Write Select Statements for Excel Spreadsheets

SelectCompare allows for data comparison of Excel spreadsheets, as well as other data sources with a simple, unified interface.

You may be initially anxious about writing an SQL statement to pull data from your Excel, but it is pretty easy!

This post will show you a few examples of writing queries against your spreadsheet that you will be able to use right away for your Excel data comparison.

If you want to find out how to connect to an Excel workbook, please read another post on this blog - Compare Excel Spreadsheets. You may also want to have a look at the blog post DSN-less ODBC Data Sources which shows a few cool connection strings to other data technologies, allowing you to compare data between Excel and CSV for example.

You will see below how to query Excel spreadsheets, specify ranges of columns and rows, and write simple filters that make SQL so powerful.

In a general sense, the data that is stored in the Excel spreadsheet can be represented in two ways - it either has a header with column names, or (more rarely) it doesn't.

Excel spreadsheet with headers

Let's assume we have a spreadsheet with headers in the first row as in the following picture.

Excel spreadsheet containing headers

The simplest query you can issue is 

Select * from [Customers$]

Select statement for Excel spreadsheet showing the data results

The query just selects all columns and all rows from the spreadsheet.

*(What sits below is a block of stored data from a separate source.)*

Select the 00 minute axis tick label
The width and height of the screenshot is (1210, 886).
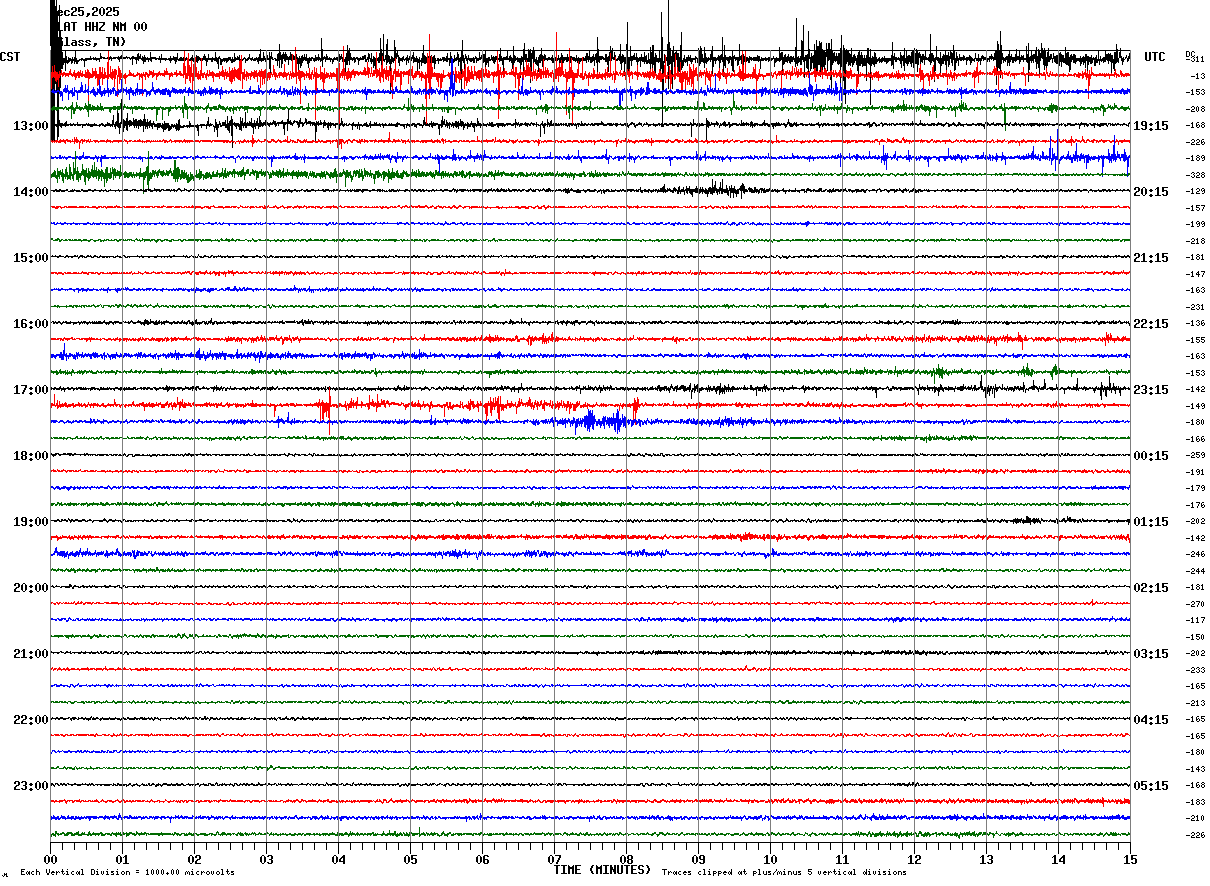tap(51, 860)
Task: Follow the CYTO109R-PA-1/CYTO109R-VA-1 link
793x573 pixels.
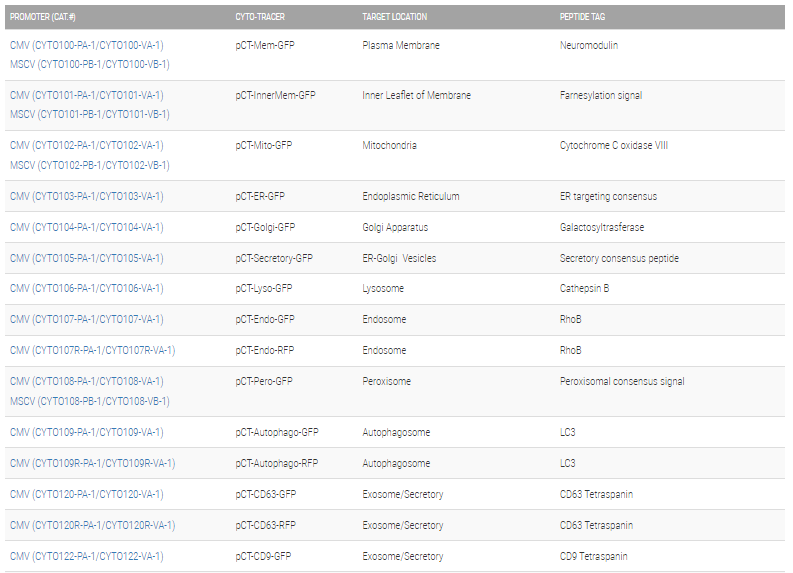Action: [x=92, y=463]
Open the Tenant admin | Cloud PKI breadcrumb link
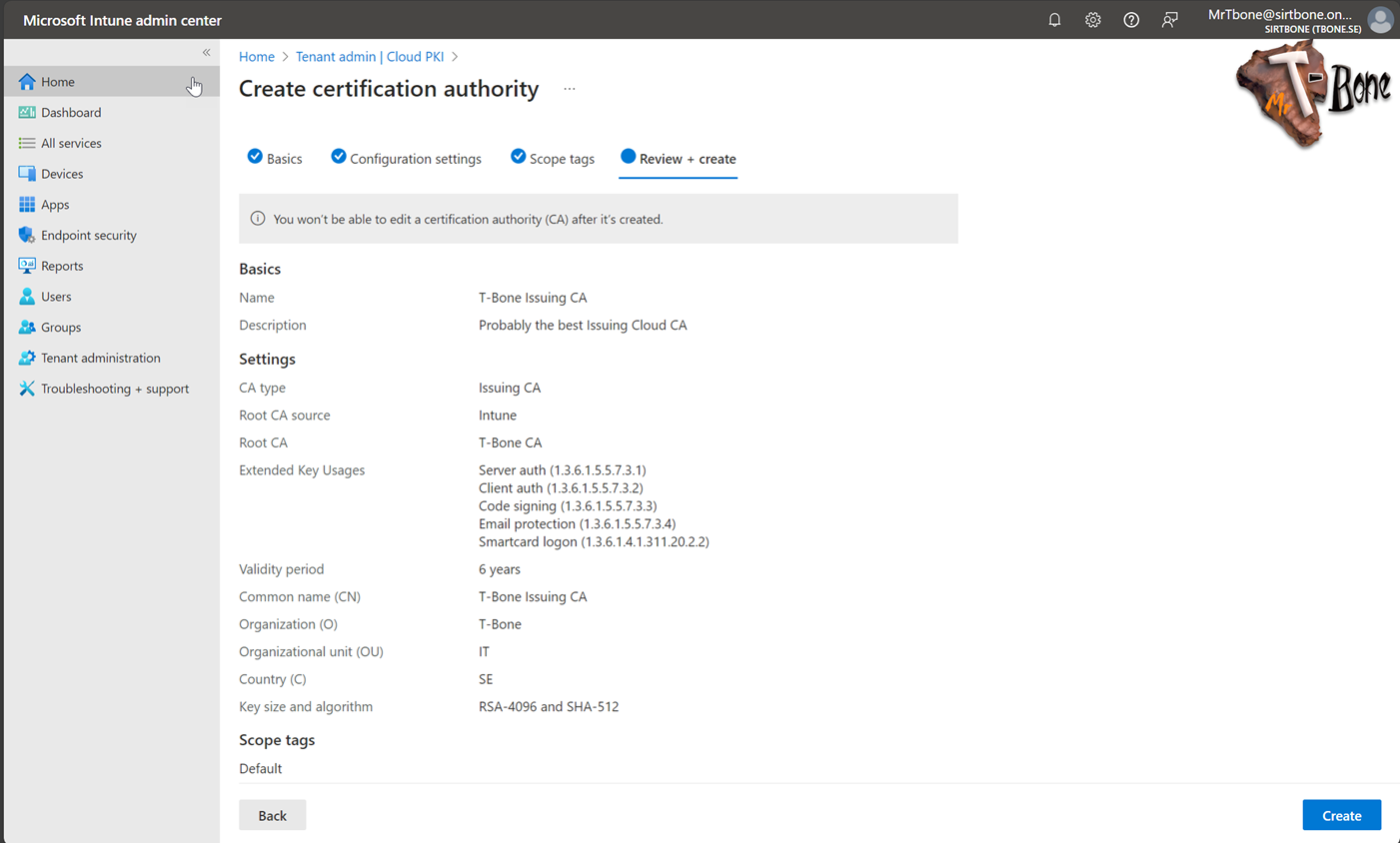 [x=370, y=56]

Excel automatically returns only populated rows and columns.

If you need to limit the number of rows you select from the spreadsheet, use the TOP clause in the select statement:

Select top 3 * from [Customers$]

Select statement for top 3 rows from Excel spreadsheet

If you are interested only in specific columns, you can select only those that you need in the following way:

select CustomerID, CompanyName, ContactName, ContactTitle, Country
from [Customers$]
order by ContactName

Select statement with named columns from Excel spreadsheet

 

What if my data doesn't begin in the first row?

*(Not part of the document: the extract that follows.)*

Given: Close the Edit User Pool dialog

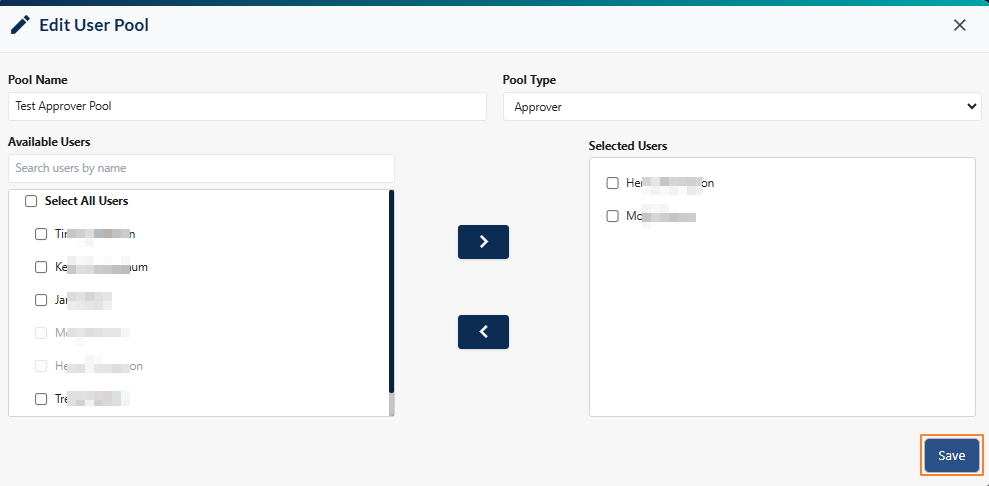Looking at the screenshot, I should pos(959,25).

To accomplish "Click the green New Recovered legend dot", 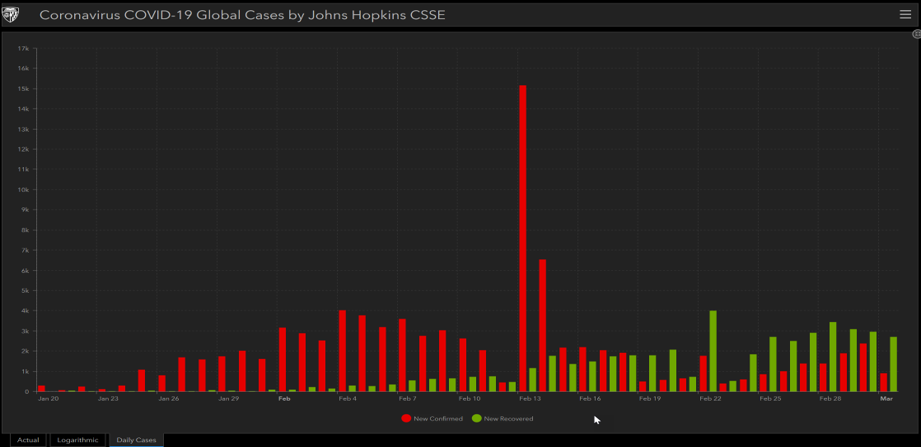I will pyautogui.click(x=477, y=419).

It often happens that your spreadsheet has a title and other information at the top. The actual data begin below the title:

Excel report with title starting in the second row

In such case you can specify the range of data you want to select from:

select * from [Customers$A5:K92] order by CompanyName desc

Or just simply

select * from [Customers$A5:K] order by CompanyName desc

 

Select statement for Excel to read from the range of the spreadsheet

Filtering data in the spreadsheet

You can select only data that you need for comparison by adding a WHERE clause to the query:

select CustomerID, CompanyName, ContactName from [Customers$]
where ContactTitle = 'Owner'
order by ContactName

 Select statement for Excel with WHERE filter clause

Excel spreadsheet without headers

Excel, by default, assumes that the column names of your table are stored in the first row of the table you select from. In some cases you may come across spreadsheets that do not have header information, like in the following illustration:

Excel spreadsheet containing data without header

In this case, if you select data from the spreadsheet, the first row will be treated as column names, which is not what you want.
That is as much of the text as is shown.